|By Jeremy Geelan||
|March 1, 2009 04:13 AM EST||
Founded through the generous support of Google, Microsoft and Sun, UC Berkeley's RAD Lab has released "A Berkeley View of Cloud Computing" - a technical report arguing that the construction and operation of extremely large-scale, commodity-computer data centers at low-cost locations was the key necessary enabler of Cloud Computing, and outlining ten obstacles including Data Confidentiality and Auditability, Bugs in Large-Scale Distributed Systems, and what the report calls Reputation Fate Sharing.
"The long dreamed vision of computing as a utility is finally emerging," the report nonetheless concludes.
Among the remarks in the Executive Summary is the observation that' "companies with large batch-oriented tasks can get results as quickly as their programs can scale, since using 1000 servers for one hour costs no more than using one server for 1000 hours."
Other forthright statements by the reports' authors include the following:
On Cloud Computing's Fundamental Impact
"Cloud Computing is likely to have the same impact on software that foundries have had on the hardware industry."
On the Economic Benefits of the Cloud
"Although the economic appeal of Cloud Computing is often described as 'converting capital expenses to operating expenses' (CapEx to OpEx), we believe the phrase 'pay as you go' more directly captures the economic benefit to the buyer."
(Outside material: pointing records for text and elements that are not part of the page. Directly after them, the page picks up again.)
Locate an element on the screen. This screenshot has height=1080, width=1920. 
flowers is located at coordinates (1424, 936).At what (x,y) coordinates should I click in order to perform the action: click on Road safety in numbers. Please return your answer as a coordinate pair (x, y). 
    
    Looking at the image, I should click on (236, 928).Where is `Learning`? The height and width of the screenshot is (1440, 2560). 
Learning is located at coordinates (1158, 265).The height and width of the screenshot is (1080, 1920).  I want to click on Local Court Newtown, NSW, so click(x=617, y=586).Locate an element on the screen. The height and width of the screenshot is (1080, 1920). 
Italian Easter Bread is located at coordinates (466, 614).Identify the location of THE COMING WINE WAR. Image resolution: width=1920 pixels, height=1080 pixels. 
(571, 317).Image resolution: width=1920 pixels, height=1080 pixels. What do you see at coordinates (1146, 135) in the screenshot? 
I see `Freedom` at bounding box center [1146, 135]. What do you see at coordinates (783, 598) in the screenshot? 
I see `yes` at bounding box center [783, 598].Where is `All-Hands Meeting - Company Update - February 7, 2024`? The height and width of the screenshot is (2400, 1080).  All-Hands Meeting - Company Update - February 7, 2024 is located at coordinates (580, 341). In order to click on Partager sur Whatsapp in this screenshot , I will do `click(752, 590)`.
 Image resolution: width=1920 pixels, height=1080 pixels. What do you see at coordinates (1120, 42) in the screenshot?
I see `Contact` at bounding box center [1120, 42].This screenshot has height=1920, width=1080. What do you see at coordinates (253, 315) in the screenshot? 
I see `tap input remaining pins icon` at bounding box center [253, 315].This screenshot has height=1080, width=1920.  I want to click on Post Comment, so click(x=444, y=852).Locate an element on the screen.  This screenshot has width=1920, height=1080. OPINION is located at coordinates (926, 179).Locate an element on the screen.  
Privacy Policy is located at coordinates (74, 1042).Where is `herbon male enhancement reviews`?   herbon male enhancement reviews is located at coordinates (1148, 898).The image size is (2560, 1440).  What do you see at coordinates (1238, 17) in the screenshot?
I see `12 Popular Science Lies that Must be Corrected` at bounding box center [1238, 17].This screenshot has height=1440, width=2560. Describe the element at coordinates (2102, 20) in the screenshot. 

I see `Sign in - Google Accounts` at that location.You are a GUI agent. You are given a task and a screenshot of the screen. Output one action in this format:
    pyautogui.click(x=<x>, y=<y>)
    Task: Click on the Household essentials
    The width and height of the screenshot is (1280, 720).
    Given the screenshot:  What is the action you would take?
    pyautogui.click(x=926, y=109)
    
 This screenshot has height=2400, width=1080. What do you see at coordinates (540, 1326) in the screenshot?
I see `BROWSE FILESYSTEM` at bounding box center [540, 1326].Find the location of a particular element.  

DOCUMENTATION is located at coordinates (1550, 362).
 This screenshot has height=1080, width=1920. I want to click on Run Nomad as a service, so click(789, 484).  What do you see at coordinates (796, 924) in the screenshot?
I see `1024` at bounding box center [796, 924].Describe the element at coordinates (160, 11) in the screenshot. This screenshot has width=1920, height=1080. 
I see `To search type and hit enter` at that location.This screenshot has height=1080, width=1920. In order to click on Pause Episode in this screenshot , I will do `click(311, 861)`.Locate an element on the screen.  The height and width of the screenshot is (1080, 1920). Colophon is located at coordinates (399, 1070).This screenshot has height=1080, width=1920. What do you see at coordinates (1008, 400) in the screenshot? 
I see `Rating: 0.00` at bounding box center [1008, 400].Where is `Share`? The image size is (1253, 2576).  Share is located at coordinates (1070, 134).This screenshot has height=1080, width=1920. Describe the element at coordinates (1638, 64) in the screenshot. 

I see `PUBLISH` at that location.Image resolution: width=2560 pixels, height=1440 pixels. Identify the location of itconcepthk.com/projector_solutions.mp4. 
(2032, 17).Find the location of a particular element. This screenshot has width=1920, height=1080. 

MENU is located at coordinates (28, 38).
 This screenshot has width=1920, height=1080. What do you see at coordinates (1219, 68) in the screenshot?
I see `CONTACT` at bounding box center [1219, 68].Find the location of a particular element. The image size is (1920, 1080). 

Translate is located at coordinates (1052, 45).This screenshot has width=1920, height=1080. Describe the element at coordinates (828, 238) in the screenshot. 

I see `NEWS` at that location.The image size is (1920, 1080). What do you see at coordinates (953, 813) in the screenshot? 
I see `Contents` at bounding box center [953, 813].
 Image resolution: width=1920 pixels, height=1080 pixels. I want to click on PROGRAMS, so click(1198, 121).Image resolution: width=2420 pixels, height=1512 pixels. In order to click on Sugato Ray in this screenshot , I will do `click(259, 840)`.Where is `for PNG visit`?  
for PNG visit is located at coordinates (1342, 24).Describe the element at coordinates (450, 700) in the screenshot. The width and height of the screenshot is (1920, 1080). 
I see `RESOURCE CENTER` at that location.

On the Opportunities for Application Developers
"While we have yet to see fundamentally new types of applications enabled by Cloud Computing, we believe that several important classes of existing applications will become even more compelling with Cloud Computing and contribute further to its momentum."
The ten potential obstacles are labeled by the report as follows:
- Availability of Service
- Data Lock-In
- Data Confidentiality and Auditability
- Data Transfer Bottlenecks
- Performance Unpredictability
- Scalable Storage
- Bugs in Large Distributed Systems
- Scaling Quickly
- Reputation Fate Sharing
- Software Licensing
Authored by Michael Armbrust, Armando Fox, Rean Griffith, Anthony D. Joseph, Randy H. Katz, Andrew Konwinski, Gunho Lee, David A. Patterson, Ariel Rabkin, Ion Stoica and Matei Zaharia. The authors request that any comments be sent to them at abovetheclouds (at) cs.berkeley.edu.